■ **Written task 1**
Answer these questions using the blog posts:
(a) How many days did the cruise of the greater lagoon last?
(b) Who is the President and CEO of the Canadian Broadcasting Corporation?
(c) About how much money does the CBC receive each year from the Federal Government?
■ **Written task 2**
List every date that heads an entry in the blog posts.
■ **Written task 3**
Reproduce the blog posts from "One strong memory" to "spa on Vimeo.".

--- START Passage given ---

Wednesday, 22 February 2012


A wonderful little clip on Venice and how it works. A city we have visited many times and simply love. We walked all over it, did a 3 day cruise of the greater lagoon and many islands where no one ever goes unless you are a native. Visited the beautiful cemetery where I am to be buried, I think that the dead in that place are happy.  Have eaten in wonderful restaurants known only to Venetians. I find that Venice is beautiful before 10 in the morning and after 4 in the afternoon when all the day trippers are gone. What to do between 10am and 4pm, easy, go into the neighbourhoods not frequented by the hordes and discover the peace of the city, walk in the deserted alleyways, go to one of the many churches and look around, appreciate the silence.

One strong memory of Venice which has stayed with me all these many years is the toll of the bells of the many churches which ring the hour in every neighbourhood. At midnight all the smaller churches will toll the 12 strokes of midnight and when the last one has finished, suddenly the bells of the San Marco Basilica at the top of the Campanile will strike 12, if you are at that moment in the deserted Piazza San Marco at that hour, the silence is broken by the giant bells, it is chilling, grave, you are the witness to a ceremonial repeated every night for centuries, it catches your attention and it is magical.

Venice Backstage. How does Venice work? from Insula spa on Vimeo.

Monday, 20 February 2012

Omaggio alla Città Eterna

What is the fatal charm of Italy? What do we find there that cannot be found anywhere else?
I believe it is a certain permission to be human, which other places, other countries, lost long ago. E.J.

Thursday, 16 February 2012

The story of my life in a few pictures.

This really summarizes what people think, who ever thought about it really hit the nail on the head.

Click on photo to enlarge. 

Monday, 13 February 2012

an institution in Canada

I was reading today an interview with Hubert Lacroix President and CEO of the Canadian Broadcasting Corporation, the CBC. In March the Federal Minister of Finance will table in the House of Commons the Government's budget for the year, we are told that very deep cuts are coming and the CBC as the State Broadcaster is facing a 10% cut in its budget.  This time around Mr. Lacroix says that after this most recent series of cuts the public will notice some drastic changes in the way CBC's radio and television network operate. The cuts are so deep that either the French Radio Service could disappear or the English Service or 2 full days of television broadcasting. It is unlikely that one or the other of the radio service would disappear completely for reasons of Canadian National politics but this illustrates the seriousness of the matter.

Since we returned to Canada in August 2011 we have already noticed how the CBC is not the way it use to be, the programming has suffered and it is certainly not the same standard it once was as the premier broadcaster and the image of Canadian Culture to the world. The CBC and Radio Canada was lots of great radio and television programming, many famous hosts known across the country by listeners a National following from coast to coast. The CBC brought us Canadian content and told us about our country Canada like no private broadcaster in Canada could. Currently the CBC receives about 1.1 billion dollars annually from the Federal Government not exactly a fortune given their mandate spanning the airwaves of the second largest country in the world.

--- END Passage given ---
--- START Data shown ---

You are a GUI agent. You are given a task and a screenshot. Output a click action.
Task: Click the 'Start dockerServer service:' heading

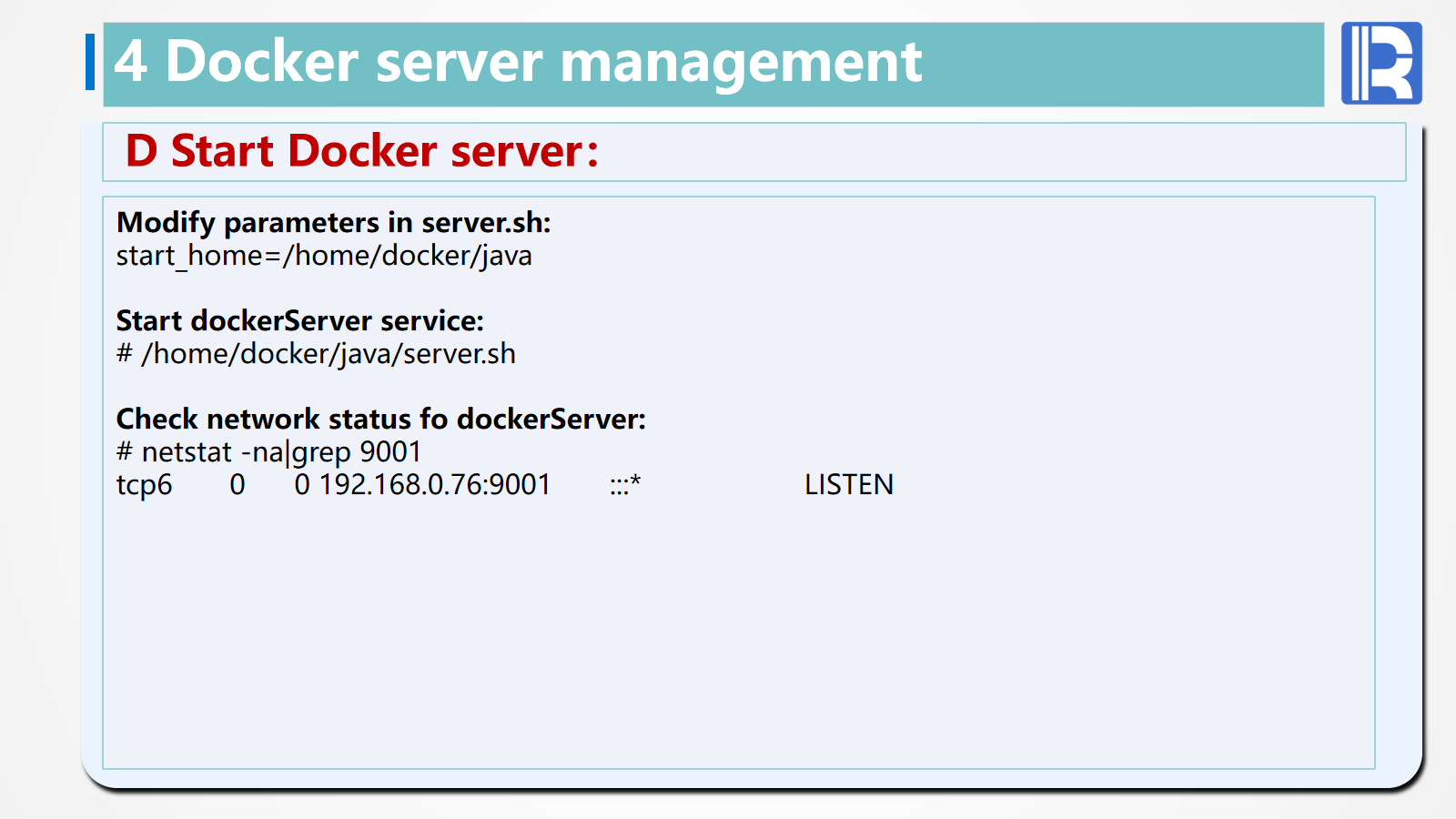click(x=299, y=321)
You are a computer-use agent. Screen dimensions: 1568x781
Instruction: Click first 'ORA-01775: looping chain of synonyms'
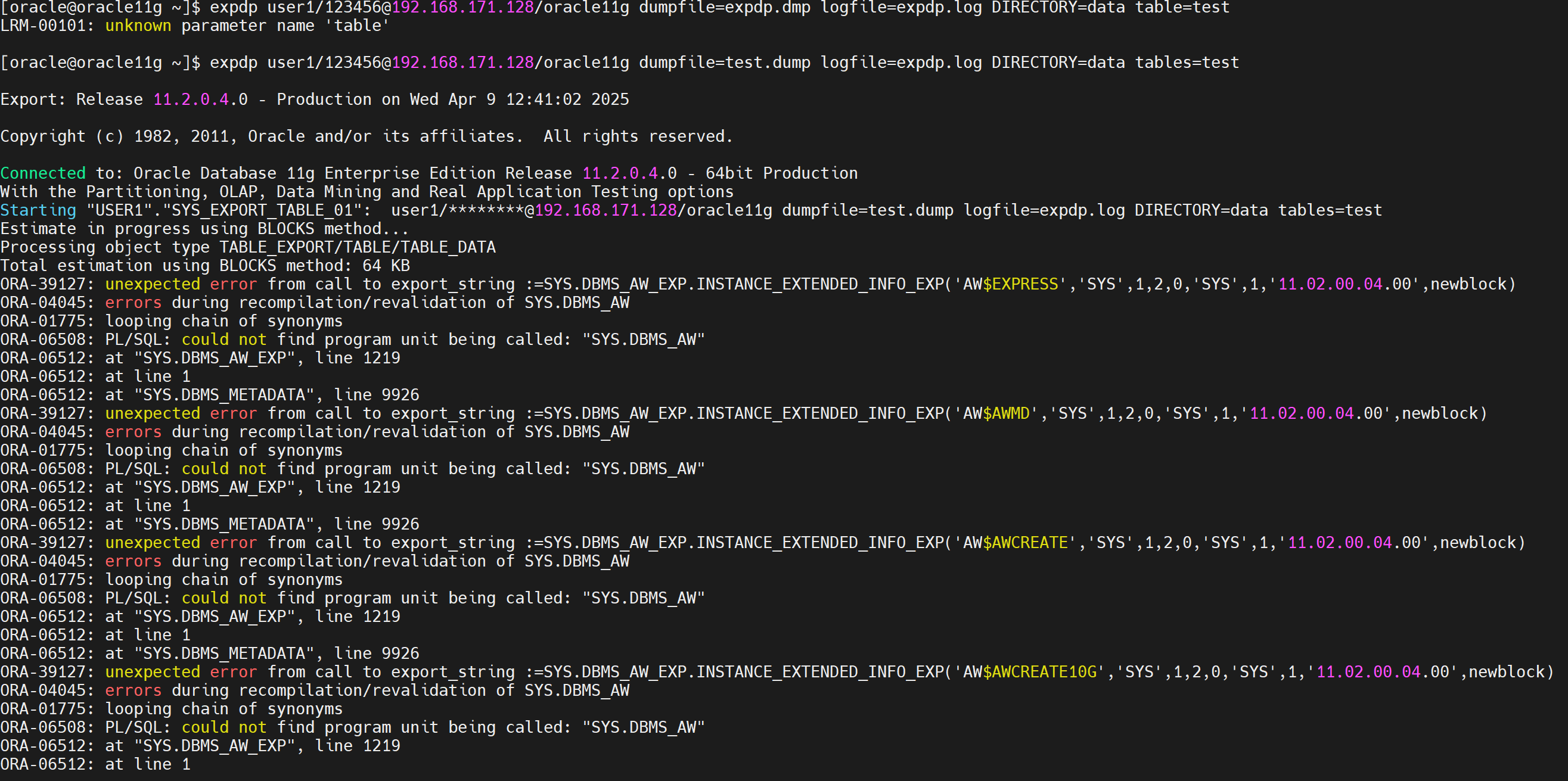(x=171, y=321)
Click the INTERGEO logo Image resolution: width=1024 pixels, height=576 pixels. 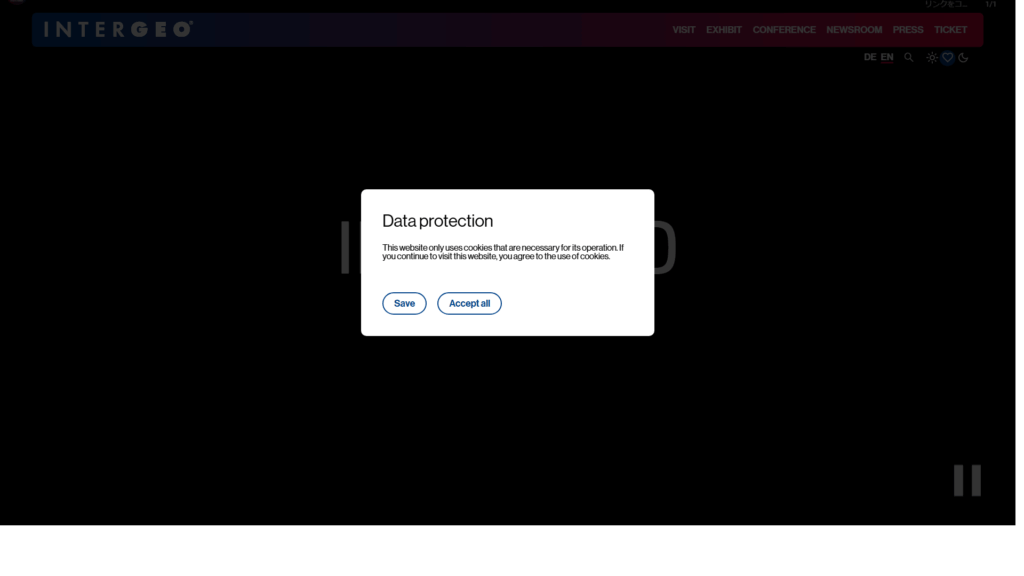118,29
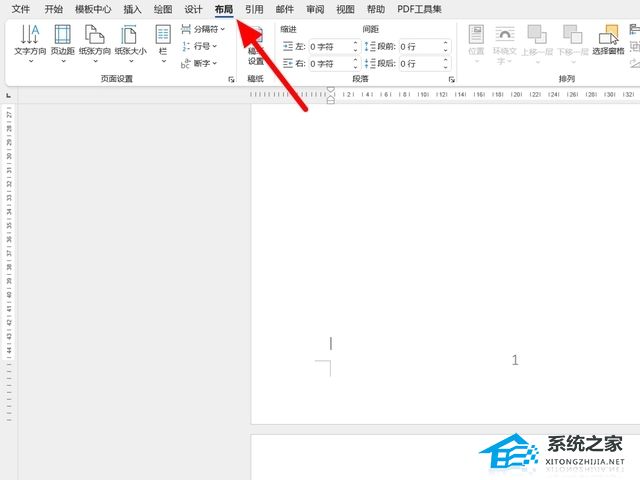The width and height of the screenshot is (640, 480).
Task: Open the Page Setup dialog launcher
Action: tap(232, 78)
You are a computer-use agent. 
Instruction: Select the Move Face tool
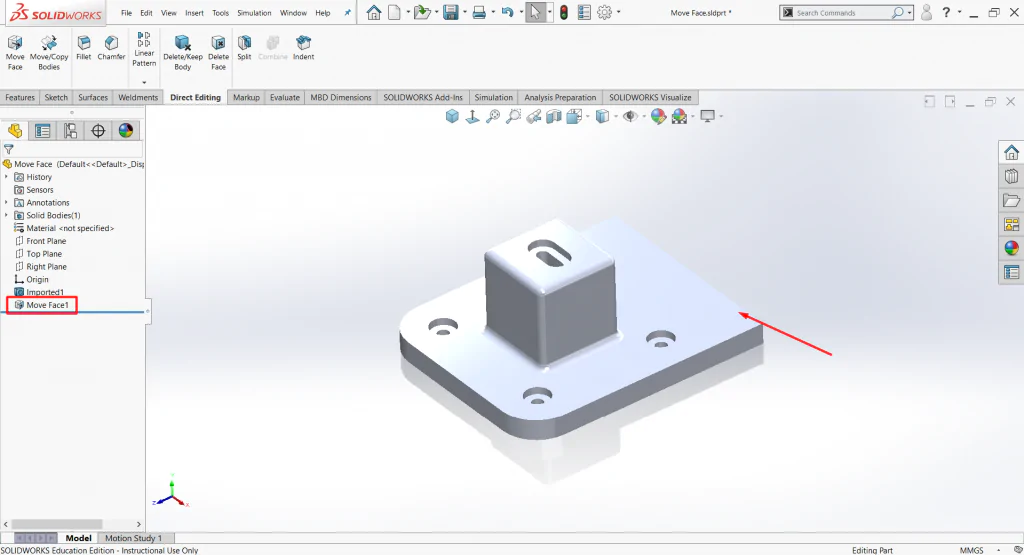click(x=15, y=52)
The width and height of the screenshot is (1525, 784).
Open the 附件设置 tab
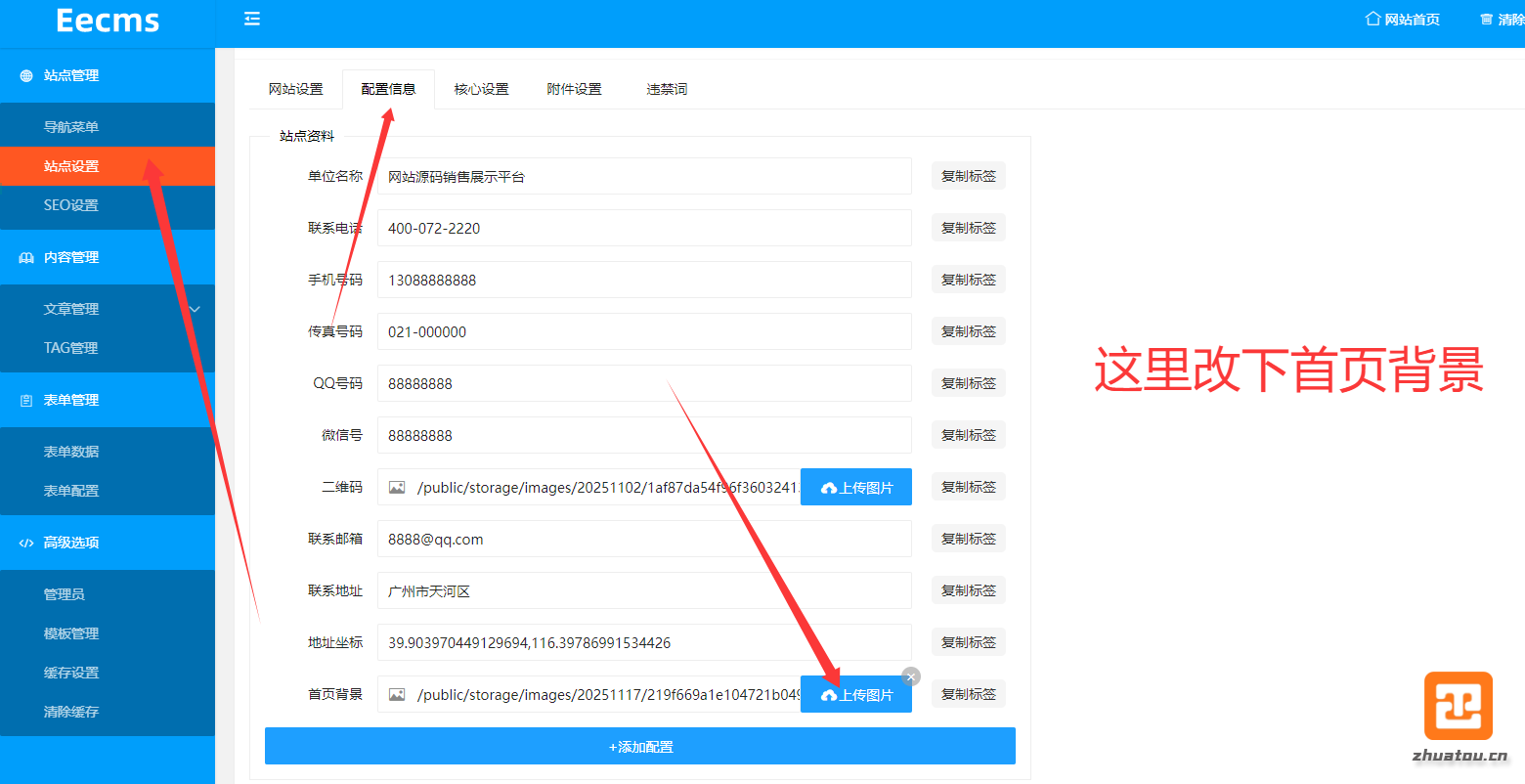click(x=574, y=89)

--- END Data shown ---

■ **Task response 1**
(a) 3 days
(b) Hubert Lacroix
(c) About 1.1 billion dollars

■ **Task response 2**
- Wednesday, 22 February 2012
- Monday, 20 February 2012
- Thursday, 16 February 2012
- Monday, 13 February 2012

■ **Task response 3**
One strong memory of Venice which has stayed with me all these many years is the toll of the bells of the many churches which ring the hour in every neighbourhood. At midnight all the smaller churches will toll the 12 strokes of midnight and when the last one has finished, suddenly the bells of the San Marco Basilica at the top of the Campanile will strike 12, if you are at that moment in the deserted Piazza San Marco at that hour, the silence is broken by the giant bells, it is chilling, grave, you are the witness to a ceremonial repeated every night for centuries, it catches your attention and it is magical.

Venice Backstage. How does Venice work? from Insula spa on Vimeo.